I’ll tell you about my first real funeral.
I was little, seven or eight. My great grandma Essie passed away.
Essie lived the last decade or so of her life in a corner of Colorado where the flat plains were sown with wheat fields stretching as far as the eye could see. The Rocky Mountains didn’t even smudge the western horizon.
Julesburg is so small you could ride a bike across town in the time it takes to sing three verses of the Star Spangled Banner.
I don’t remember the service itself except that it happened in a little church within a block of my grandmother’s house on a gorgeous spring day.
Afterwards, I walked down the sidewalk with my sisters and parents, and I started to cry. The sun was a warm kiss against my skin. A cool, silky breeze soothed away its heat. Birds sang. The scent of lilacs wafted on the air.
It broke my heart.
Great Grandma Essie would never experience any of this again.

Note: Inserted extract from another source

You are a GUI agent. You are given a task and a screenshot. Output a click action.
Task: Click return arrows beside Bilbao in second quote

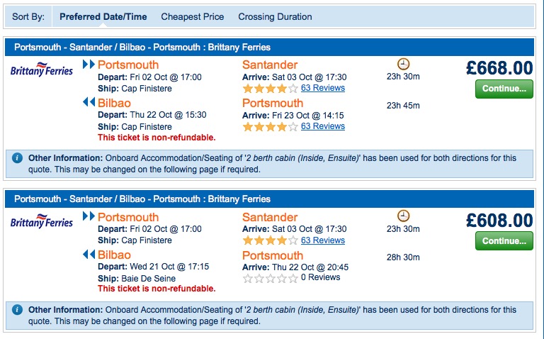tap(89, 255)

I started a list in my head of all the other wonderful things she’d miss: Christmas morning, Humming Birds, me…. I cried harder.
I remember sitting on the edge of the bed in my grandmother’s pink guest room, still crying, Mom sitting beside me.

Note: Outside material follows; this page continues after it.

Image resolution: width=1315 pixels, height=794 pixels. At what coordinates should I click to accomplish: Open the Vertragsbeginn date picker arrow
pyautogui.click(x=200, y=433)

Despite weekly Sunday school classes, I had no concept of a place Grandma Essie could go that could possibly be better than this. Wouldn’t she miss us? Wouldn’t she be all alone? I don’t envy my mom that day. Though I don’t remember her words, I recall a sense of mild desperation in the arm she wrapped around me.
Part of my distress was the idea that not everyone got to go to that wonderful place called heaven that Mom and Sunday school tried to describe. My teachers didn’t preach hell and brimstone, not to kids my age, but you hang around at church long enough and even seven-year-olds hear rumors.
At 92, Great Grandma Essie was a grumpy, old woman. She’d had a hard life, been abandoned by two husbands, raised two children alone on a farm in the Midwest in the days before electricity and cars and Zoloft. She’d sent both of her kids, daughter and son, to college. She was a tough, old broad. To me, she’d always been a slightly scary, very fragile, old lady who wore sagging stockings and slept in her rocking chair when we visited. She died in her sleep, alone, in a gloomy, cramped apartment that smelled funny. Would she make it to heaven?
“Of course,” my mother said, gently squeezing my shoulder as I sobbed.
“But, how do you know?”
That’s the question, isn’t it?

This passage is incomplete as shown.